WHAT YOU SHOULD DO >> Exactly the lines starting at the line containing "The height and width of the screenshot is (348, 619)." and ending at the line containing "This screenshot has height=547, width=973." are to be written out from the listing below, both included.

MATERIAL TO PROCESS >>
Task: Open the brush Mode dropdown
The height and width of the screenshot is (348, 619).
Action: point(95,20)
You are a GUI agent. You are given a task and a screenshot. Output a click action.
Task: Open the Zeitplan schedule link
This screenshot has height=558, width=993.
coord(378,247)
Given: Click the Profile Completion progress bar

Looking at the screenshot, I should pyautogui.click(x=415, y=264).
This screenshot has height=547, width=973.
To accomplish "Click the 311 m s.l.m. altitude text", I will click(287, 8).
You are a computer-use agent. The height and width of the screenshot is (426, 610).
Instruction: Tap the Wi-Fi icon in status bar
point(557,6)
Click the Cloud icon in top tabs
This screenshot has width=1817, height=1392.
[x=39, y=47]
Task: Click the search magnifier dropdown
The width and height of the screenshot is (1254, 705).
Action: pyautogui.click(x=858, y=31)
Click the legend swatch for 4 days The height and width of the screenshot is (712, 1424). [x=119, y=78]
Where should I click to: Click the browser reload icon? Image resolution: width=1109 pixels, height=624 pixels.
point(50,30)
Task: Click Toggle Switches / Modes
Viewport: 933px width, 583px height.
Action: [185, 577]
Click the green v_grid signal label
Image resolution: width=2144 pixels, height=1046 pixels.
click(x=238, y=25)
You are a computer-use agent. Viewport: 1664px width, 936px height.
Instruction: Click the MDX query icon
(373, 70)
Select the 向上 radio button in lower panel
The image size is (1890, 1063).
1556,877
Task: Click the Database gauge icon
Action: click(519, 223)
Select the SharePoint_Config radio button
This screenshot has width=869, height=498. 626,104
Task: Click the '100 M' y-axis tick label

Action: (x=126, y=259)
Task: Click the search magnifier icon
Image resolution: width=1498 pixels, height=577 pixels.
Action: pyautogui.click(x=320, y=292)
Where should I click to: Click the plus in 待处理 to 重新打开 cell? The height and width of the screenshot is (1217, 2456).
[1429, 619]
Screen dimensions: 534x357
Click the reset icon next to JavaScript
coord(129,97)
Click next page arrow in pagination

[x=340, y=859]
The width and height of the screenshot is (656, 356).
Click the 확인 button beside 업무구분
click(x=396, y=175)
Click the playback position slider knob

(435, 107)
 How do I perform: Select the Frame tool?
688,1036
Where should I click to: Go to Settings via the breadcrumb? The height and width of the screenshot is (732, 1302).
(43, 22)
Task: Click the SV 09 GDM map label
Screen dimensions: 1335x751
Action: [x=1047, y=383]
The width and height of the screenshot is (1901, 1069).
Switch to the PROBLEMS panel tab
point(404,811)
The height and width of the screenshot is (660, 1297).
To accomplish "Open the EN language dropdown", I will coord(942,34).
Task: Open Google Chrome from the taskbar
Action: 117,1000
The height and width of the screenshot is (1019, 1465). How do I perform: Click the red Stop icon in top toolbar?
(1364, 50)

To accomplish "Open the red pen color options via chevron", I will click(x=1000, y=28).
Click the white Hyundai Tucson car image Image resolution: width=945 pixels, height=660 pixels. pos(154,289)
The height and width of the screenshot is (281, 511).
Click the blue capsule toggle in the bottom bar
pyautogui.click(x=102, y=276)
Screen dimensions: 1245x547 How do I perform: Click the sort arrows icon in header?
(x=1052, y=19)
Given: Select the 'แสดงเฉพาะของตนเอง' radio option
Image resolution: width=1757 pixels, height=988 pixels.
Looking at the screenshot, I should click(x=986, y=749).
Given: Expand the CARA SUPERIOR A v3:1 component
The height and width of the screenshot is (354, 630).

ANSWER TO THIS TASK >>
The height and width of the screenshot is (348, 619).
Action: point(95,20)
You are a GUI agent. You are given a task and a screenshot. Output a click action.
Task: Open the Zeitplan schedule link
This screenshot has height=558, width=993.
coord(378,247)
Given: Click the Profile Completion progress bar

Looking at the screenshot, I should pyautogui.click(x=415, y=264).
This screenshot has height=547, width=973.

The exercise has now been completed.